Hager defends his role by saying he was simply the recipient of material allegedly provided to him by six disaffected senior members of the National Party who were concerned at the undue influence exerted by money-men and the Exclusive Brethren on their leader.
In Hager's mind, there was a public interest in publishing the emails that outweighed any claims to confidentiality. But Hager produces no evidence to suggest that his writing is based on anything other than a vast amount of confidential emails that were clearly downloaded from Parliament's server. Not just Brash's emails but also the emails of others, like previous adviser Bryan Sinclair.
The book contains no quotations from interviews with the six anonymous sources he claims provided the basis for The Hollow Men.
He asks us to believe he sent the emails back to his six sources once Brash took out his initial injunction against their publication. But in a classic dry-powder operation, he was able to quickly produce a further email when Brash disputed the book's "evidence" that he was donkey-deep with the Brethren.
Another who had the emails, NZ First Leader Winston Peters, says his office destroyed them once Brash sought his injunction against their publication.
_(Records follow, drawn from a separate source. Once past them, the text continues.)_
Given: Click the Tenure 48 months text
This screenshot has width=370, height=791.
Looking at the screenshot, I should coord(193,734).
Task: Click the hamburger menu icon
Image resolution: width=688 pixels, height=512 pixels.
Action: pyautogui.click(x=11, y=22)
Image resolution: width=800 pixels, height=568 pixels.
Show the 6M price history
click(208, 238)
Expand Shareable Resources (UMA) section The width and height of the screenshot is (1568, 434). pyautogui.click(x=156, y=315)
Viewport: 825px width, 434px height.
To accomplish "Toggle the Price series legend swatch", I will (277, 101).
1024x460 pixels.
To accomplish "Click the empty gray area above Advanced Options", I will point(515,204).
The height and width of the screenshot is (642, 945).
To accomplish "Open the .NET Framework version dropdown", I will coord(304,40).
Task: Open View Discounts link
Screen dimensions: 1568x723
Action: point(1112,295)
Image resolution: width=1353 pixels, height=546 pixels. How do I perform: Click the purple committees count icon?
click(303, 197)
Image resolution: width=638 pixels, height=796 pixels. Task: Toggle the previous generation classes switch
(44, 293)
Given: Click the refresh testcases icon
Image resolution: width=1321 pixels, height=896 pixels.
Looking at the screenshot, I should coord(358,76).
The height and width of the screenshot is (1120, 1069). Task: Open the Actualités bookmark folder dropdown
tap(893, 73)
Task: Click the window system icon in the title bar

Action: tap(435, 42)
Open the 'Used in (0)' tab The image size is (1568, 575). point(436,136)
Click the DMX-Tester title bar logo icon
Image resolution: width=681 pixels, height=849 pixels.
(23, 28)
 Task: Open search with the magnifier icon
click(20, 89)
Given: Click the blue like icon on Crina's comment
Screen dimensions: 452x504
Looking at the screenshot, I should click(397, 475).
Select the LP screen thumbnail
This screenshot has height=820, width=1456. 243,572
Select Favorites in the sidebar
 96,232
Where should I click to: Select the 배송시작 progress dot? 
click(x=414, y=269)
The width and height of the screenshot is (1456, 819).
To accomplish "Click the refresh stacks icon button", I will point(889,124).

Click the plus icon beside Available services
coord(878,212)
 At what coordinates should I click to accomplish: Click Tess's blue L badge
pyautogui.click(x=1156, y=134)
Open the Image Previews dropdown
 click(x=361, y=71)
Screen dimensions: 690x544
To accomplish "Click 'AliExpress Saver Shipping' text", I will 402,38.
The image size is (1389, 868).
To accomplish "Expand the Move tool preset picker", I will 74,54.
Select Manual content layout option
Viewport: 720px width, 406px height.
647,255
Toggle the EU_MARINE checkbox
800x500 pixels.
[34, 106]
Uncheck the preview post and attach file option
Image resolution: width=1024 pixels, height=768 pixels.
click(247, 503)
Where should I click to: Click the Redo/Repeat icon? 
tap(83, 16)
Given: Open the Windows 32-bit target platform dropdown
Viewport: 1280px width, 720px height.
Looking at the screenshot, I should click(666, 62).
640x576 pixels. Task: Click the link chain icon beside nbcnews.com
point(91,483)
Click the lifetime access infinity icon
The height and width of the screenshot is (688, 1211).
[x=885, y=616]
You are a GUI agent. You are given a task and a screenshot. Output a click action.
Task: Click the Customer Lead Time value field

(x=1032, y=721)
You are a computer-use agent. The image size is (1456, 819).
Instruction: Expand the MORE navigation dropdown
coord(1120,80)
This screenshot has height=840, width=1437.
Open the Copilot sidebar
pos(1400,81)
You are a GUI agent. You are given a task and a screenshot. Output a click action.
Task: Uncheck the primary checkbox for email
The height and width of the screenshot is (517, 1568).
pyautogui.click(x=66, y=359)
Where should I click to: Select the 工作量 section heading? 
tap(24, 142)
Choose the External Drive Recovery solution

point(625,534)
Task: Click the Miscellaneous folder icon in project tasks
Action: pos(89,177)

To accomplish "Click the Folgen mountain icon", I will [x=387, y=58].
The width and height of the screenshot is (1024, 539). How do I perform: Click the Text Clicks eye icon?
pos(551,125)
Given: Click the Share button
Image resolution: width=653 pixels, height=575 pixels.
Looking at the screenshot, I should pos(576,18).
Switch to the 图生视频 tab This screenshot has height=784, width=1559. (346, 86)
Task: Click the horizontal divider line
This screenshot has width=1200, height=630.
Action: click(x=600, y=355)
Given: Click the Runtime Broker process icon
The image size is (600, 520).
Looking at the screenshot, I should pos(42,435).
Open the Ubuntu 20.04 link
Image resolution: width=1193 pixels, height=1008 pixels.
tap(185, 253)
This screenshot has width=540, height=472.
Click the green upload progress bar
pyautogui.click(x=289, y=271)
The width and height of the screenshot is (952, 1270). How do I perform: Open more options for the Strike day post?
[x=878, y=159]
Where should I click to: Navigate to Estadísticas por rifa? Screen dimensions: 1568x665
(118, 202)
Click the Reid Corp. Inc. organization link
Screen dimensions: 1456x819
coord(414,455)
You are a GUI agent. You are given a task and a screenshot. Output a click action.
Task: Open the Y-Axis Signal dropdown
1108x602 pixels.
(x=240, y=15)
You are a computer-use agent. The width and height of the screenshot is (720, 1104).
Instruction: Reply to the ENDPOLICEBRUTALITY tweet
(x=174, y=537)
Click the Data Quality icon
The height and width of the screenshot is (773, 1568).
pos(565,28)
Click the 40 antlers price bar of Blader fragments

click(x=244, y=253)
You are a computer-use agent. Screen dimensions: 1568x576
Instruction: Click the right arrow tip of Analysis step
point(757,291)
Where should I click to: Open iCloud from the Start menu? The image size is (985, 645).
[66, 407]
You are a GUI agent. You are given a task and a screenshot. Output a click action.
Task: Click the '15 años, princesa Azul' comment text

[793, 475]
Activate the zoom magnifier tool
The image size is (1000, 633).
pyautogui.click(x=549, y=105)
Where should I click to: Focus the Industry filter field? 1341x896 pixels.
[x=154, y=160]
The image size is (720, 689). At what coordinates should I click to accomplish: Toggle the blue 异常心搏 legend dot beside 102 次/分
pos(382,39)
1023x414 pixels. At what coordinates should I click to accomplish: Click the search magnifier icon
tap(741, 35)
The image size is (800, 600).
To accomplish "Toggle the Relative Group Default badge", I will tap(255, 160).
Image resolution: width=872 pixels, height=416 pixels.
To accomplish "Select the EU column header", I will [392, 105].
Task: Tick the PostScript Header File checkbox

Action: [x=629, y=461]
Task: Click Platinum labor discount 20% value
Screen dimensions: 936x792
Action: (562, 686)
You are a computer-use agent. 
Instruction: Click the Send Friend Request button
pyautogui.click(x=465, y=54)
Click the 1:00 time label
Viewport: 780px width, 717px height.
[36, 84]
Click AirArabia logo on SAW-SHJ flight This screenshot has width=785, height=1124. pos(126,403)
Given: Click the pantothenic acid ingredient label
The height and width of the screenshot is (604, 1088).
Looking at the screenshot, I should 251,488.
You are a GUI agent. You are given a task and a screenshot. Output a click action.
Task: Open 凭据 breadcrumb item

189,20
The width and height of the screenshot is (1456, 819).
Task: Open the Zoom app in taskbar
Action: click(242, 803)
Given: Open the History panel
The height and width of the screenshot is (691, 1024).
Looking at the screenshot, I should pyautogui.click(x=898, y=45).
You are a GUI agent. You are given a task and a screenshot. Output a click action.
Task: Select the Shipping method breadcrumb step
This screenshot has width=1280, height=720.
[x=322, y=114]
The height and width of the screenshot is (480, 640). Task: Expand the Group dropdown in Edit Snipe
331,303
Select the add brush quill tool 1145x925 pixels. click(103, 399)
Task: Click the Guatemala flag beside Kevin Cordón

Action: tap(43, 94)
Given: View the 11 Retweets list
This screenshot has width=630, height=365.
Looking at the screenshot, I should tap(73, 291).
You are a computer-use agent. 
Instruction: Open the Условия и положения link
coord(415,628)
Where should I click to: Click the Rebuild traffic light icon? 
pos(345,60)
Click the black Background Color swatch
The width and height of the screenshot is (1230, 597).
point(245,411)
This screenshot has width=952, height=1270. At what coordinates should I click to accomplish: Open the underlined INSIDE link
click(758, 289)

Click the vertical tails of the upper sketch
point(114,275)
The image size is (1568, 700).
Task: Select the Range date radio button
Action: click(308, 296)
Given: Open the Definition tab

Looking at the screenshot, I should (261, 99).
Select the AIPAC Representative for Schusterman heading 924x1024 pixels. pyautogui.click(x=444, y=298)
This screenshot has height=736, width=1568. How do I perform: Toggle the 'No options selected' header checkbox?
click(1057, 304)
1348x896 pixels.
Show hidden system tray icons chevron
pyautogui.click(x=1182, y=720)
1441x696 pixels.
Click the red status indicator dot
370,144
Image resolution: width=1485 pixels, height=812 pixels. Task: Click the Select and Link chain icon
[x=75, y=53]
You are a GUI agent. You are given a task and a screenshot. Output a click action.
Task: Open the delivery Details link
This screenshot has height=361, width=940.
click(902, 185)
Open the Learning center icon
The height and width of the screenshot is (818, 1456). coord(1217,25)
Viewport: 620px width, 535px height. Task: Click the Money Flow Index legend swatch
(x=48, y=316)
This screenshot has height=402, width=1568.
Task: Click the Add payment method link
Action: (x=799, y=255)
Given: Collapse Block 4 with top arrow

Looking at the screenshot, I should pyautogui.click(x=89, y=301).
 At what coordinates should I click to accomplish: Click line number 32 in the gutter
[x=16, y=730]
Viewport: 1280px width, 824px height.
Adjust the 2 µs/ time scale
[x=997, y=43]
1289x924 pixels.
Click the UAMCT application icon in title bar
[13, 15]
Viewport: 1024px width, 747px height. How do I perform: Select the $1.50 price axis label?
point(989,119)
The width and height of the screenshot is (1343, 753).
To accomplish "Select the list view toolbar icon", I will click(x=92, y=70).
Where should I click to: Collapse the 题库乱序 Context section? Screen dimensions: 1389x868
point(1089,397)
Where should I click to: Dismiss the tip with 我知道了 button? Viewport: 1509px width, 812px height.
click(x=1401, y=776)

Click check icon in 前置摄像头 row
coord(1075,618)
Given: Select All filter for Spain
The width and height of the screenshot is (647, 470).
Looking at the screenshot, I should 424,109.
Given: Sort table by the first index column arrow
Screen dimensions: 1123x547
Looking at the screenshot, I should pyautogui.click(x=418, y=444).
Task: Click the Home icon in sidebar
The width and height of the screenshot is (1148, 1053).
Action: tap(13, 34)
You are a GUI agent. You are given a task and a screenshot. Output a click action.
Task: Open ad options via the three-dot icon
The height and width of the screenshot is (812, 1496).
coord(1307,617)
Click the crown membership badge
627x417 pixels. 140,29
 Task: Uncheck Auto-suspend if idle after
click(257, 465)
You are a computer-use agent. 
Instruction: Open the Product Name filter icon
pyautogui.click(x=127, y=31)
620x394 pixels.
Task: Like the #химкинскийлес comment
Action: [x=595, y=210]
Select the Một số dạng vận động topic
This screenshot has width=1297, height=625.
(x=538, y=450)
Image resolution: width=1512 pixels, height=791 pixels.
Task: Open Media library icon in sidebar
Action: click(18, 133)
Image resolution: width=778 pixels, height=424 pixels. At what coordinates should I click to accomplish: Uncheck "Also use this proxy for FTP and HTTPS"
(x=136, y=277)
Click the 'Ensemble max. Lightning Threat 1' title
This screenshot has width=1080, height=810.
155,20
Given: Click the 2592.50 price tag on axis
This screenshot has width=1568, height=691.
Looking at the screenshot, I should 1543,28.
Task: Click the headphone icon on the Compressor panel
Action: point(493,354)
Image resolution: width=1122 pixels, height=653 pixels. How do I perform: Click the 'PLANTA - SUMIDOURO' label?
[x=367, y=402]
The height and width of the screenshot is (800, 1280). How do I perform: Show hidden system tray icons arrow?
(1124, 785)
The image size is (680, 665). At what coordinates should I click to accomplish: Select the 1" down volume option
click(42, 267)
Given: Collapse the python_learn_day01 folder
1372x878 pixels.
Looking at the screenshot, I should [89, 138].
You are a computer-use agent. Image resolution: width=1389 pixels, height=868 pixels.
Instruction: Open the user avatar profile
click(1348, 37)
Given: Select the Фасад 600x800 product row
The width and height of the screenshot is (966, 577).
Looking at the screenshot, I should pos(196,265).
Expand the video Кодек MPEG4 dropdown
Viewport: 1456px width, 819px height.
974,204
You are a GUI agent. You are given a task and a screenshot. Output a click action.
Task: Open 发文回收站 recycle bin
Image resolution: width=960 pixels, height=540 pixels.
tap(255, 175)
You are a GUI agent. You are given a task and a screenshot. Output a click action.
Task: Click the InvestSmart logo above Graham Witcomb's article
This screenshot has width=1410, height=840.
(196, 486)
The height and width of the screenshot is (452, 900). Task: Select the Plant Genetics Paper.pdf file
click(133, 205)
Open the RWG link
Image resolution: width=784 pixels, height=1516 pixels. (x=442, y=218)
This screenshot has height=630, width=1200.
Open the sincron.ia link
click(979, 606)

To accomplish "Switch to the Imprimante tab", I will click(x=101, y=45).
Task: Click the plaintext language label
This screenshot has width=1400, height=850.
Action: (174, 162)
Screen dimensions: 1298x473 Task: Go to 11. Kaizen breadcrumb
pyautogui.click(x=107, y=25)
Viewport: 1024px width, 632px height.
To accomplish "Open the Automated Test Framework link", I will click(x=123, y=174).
But so far there is little evidence that police are interviewing holders of the stolen material, like Hager and Peters, on this issue.
Nor is there any sign that Prime Minister Helen Clark and her deputy Michael Cullen have been questioned by police over just how they were appraised of the contents of Brash's parliamentary emails.
We might be able to accept Hager's claims at face value if he had not also disclosed that he did give a number of emails to the Sunday StarTimes before the last election to try to make sure Brash was not elected.
This takes Hager's actions out of the realm of the mere journalistic inquirer seeking to get behind the big business machinations surrounding the Brash appointment, to the realm of a political operative who wants to influence an election result.
The National Party - with all other opposition parties - should be joining Brash in seeking to bring the perpetrators of this outrageous operation to justice.
This is not a time for National to try to draw a line under their former leader's time at the top.
If National Leader John Key is confident that Brash was not brought down by conspirators on his own side he should back the push to clear his predecessor's name.